In questi giorni abbiamo assistito ad uno spettacolo a cui ne avremmo fatto sinceramente a meno. Dopo lo scandalo portato alla luce da “Report” su tg3, tutti gli organi di stampa parlano della formazione professionale in Sicilia. Gli stessi dipendenti, in cassa integrazione i più fortunati, si sfogano, buttando giù accuse sopra accuse, sviscerando quello che in tanti anni avevano dovuto tenere sullo stomaco per salvaguardare il proprio lavoro. Attacchi che si giustificano con il silenzio profondo e bugiardo di chi dovrebbe oggi motivare quanto accaduto negli anni passati nella formazione.

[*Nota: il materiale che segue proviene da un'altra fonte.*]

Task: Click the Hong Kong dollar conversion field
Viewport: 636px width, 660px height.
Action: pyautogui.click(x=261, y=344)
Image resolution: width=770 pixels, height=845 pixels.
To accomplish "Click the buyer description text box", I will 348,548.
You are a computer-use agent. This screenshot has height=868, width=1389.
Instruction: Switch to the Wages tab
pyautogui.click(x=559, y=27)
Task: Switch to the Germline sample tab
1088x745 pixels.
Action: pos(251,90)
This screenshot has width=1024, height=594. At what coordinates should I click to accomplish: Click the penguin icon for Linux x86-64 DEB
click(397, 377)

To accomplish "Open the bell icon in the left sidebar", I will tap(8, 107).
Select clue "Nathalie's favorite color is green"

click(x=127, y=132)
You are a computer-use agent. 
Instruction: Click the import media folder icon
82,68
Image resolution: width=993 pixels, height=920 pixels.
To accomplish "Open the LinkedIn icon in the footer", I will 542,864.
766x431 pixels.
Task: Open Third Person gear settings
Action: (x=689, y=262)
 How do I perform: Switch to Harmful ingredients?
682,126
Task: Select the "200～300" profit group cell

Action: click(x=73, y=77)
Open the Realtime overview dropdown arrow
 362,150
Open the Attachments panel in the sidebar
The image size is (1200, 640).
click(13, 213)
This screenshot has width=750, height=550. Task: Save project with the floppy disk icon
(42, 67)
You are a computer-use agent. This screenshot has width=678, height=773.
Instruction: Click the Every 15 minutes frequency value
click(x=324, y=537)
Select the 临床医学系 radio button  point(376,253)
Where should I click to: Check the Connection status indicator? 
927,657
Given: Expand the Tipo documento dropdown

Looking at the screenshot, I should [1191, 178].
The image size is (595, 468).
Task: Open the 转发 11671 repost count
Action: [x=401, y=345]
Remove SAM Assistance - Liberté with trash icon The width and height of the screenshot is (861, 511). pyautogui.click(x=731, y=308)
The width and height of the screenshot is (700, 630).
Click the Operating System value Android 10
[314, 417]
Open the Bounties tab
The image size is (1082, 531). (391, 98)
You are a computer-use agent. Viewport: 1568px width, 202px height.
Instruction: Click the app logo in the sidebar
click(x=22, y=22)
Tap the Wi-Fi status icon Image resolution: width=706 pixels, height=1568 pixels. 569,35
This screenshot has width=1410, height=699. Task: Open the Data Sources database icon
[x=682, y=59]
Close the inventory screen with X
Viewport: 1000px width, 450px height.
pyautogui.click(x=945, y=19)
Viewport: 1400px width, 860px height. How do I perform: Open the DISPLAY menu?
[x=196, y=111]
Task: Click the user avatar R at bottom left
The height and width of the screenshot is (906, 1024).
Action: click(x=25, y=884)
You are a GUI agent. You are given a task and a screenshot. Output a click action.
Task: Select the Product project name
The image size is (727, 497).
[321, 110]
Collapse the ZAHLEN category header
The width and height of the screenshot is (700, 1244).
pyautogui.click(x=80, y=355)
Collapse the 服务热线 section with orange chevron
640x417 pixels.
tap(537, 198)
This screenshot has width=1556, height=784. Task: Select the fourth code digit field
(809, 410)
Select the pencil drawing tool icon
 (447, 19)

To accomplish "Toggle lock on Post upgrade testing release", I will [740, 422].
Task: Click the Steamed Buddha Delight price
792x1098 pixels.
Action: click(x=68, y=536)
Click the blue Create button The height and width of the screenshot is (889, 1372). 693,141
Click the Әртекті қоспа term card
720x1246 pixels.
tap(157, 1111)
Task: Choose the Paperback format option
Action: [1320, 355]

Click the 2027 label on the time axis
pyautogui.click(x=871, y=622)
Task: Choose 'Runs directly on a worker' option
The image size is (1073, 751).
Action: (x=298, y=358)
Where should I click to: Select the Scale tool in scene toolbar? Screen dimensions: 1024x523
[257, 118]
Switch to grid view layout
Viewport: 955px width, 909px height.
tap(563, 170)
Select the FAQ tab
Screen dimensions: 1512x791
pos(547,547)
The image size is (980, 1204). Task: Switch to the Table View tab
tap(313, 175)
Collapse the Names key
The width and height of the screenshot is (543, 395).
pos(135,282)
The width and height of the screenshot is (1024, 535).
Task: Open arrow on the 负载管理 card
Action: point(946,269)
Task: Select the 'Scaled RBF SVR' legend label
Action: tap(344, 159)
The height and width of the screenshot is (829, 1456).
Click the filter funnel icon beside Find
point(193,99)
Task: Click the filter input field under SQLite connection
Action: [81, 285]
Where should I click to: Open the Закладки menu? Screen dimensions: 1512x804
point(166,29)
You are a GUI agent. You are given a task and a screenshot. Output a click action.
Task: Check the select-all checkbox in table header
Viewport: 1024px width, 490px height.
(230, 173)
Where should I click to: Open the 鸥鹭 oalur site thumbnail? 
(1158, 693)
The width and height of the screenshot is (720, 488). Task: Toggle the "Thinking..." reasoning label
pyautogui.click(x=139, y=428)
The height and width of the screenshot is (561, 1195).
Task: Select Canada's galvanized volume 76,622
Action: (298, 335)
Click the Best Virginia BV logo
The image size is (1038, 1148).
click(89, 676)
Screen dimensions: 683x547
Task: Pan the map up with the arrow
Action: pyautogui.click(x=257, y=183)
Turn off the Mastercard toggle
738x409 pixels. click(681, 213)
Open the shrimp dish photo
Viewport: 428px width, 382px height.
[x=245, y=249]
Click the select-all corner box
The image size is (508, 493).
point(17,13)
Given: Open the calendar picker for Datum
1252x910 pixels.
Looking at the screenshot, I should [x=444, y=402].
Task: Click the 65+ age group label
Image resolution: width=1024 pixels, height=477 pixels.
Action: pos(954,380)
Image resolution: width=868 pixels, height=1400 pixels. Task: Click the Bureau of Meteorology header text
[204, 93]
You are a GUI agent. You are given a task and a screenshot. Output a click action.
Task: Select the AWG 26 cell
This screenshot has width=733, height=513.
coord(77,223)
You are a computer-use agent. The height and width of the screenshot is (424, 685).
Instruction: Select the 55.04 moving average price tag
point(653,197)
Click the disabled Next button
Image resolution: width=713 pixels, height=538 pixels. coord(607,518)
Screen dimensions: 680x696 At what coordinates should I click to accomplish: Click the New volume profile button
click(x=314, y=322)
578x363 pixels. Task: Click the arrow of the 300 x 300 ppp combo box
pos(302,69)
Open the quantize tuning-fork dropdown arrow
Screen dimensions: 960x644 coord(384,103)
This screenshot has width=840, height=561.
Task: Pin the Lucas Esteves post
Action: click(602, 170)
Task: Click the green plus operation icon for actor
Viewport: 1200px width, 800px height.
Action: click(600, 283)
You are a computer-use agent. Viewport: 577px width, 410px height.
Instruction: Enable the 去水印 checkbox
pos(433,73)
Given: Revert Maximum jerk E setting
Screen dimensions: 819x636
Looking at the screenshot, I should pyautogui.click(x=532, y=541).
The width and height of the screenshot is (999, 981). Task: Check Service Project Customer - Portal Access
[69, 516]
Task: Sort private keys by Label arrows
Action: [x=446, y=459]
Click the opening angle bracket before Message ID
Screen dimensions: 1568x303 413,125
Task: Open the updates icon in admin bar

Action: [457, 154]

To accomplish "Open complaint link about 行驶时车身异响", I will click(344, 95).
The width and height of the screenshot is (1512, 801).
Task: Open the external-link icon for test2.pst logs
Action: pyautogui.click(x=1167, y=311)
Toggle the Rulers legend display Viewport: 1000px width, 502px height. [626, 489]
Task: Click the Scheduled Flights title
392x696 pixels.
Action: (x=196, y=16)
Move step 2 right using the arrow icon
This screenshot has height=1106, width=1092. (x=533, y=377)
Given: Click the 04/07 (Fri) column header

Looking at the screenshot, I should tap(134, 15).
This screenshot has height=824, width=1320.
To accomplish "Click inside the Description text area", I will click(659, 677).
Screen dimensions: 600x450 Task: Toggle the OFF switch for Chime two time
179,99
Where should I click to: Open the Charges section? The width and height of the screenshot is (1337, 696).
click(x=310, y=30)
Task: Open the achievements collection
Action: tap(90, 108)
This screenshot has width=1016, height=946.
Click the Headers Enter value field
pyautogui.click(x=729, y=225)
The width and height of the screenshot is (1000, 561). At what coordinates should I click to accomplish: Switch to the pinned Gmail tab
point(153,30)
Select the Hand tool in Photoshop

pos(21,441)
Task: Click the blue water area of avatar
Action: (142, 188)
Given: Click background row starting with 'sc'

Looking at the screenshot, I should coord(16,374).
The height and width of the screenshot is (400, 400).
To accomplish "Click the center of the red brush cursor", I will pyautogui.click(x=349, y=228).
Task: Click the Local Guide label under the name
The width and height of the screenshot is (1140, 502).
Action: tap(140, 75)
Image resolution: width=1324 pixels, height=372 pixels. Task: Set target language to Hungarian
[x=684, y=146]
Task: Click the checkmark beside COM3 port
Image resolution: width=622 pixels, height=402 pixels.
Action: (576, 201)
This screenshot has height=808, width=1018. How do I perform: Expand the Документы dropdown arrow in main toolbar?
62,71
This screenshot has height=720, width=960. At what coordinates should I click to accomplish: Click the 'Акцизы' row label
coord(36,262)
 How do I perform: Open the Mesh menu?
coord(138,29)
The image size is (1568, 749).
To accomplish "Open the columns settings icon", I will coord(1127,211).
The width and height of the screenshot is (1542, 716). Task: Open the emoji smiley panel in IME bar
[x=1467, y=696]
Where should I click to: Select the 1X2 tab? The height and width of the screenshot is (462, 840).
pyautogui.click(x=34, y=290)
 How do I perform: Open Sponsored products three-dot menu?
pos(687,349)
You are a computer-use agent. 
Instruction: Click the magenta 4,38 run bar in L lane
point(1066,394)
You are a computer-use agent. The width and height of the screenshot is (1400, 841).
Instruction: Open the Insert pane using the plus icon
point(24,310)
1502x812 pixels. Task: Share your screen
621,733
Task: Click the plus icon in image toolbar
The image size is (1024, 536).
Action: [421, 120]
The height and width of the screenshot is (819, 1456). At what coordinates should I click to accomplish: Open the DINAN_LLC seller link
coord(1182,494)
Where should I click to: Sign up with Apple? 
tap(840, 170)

Ma come in un libro già scritto, a pagarne le conseguenze è il soggetto più debole, colui che ha conquistato con l’impegno personale un lavoro altrimenti assegnato agli amici di partito.
Okay, siamo d’accordo, bisogna ripristinare la legalità in tutti i settori, ma in tutti sul vero senso della parola, ripercorrendo se è il caso, quelle stesse strategie politiche adottate per conquistare posti nella Pubblica Amministrazione senza un straccio di selezione, ma solo per virtù di una buona amicizia politica. Ma siamo sinceri,soprattutto con noi stessi; chi nella sua vita, specie qui al sud, non ha almeno provato una volta a bussare in una segreteria politica per un favore a costo zero?
Oggi, stiamo sereni, non possiamo più sanare quelle ingiustizie adoperate negli anni passati soprattutto verso i giovani disoccupati siciliani e ridare loro almeno un sorso di rivincita, no, assolutamente no, possiamo però, con forza ripristinare il diritto, quello sì, svenduto al prezzo di una manciata di voti.